__MATERIAL SUPPLIED__

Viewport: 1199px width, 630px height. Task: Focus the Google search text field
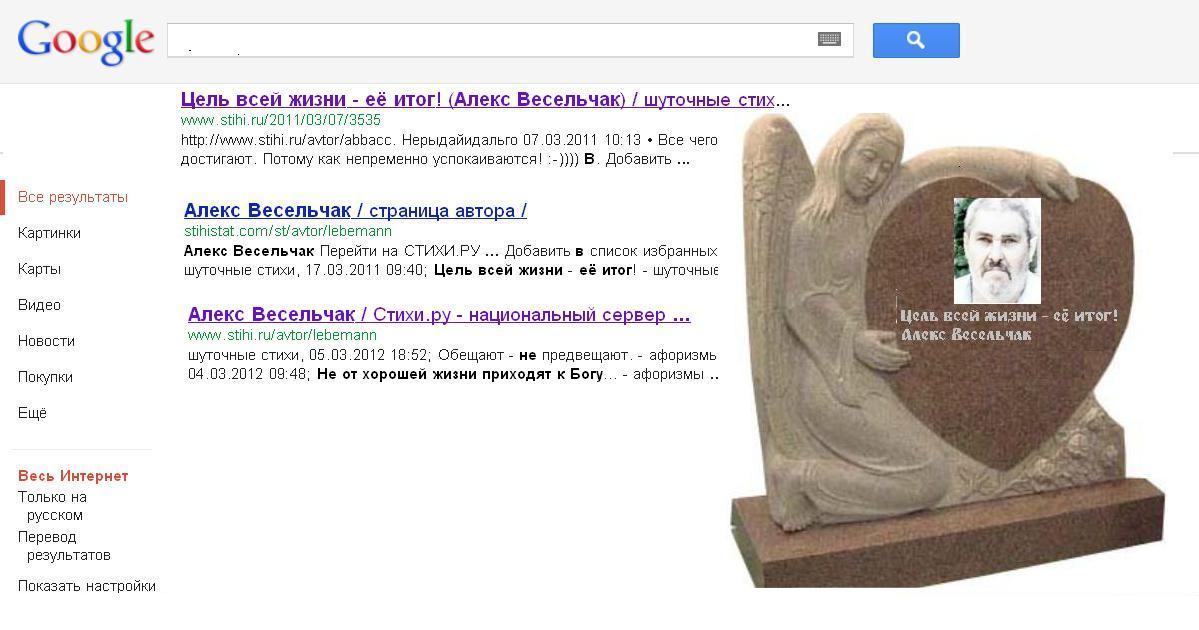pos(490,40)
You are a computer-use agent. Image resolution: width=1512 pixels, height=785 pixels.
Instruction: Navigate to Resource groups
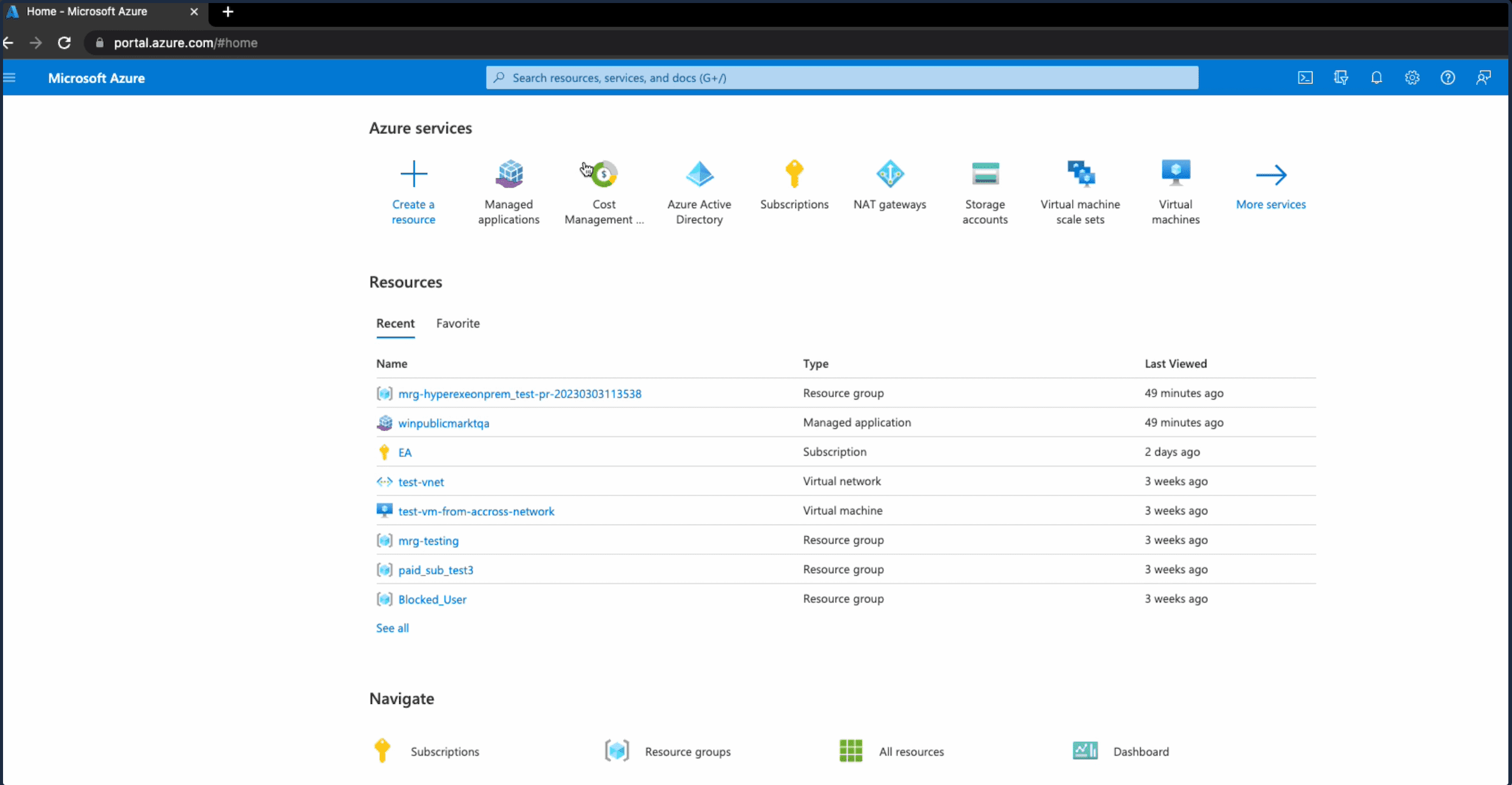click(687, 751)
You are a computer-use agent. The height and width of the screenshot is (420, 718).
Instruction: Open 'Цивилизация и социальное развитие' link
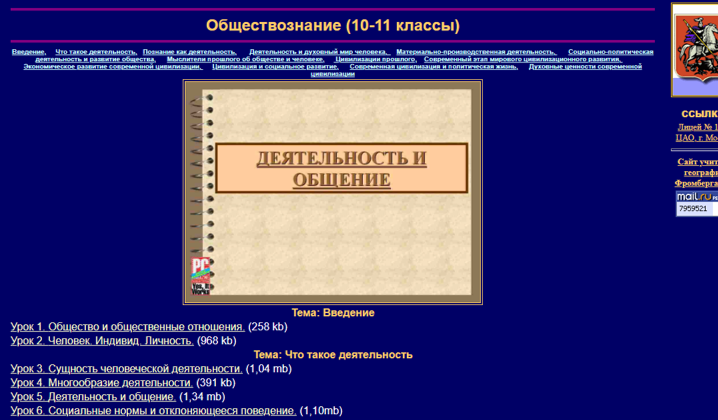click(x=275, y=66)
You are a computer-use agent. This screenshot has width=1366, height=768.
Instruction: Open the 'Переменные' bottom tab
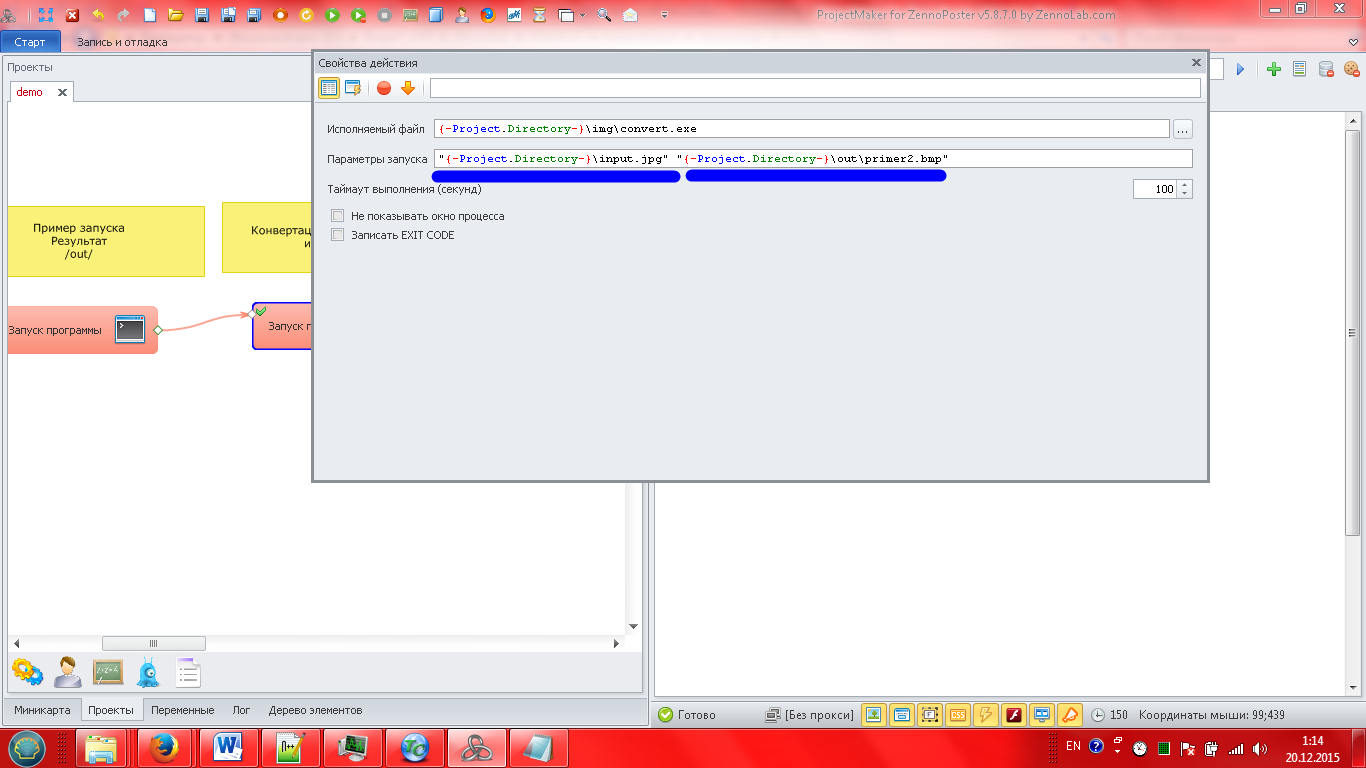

__WHAT NEEDS TO BE DONE__
Please count the lines in the rows above that contain the string "Instruction" and reply with that number only.

__CORRECT ANSWER__
3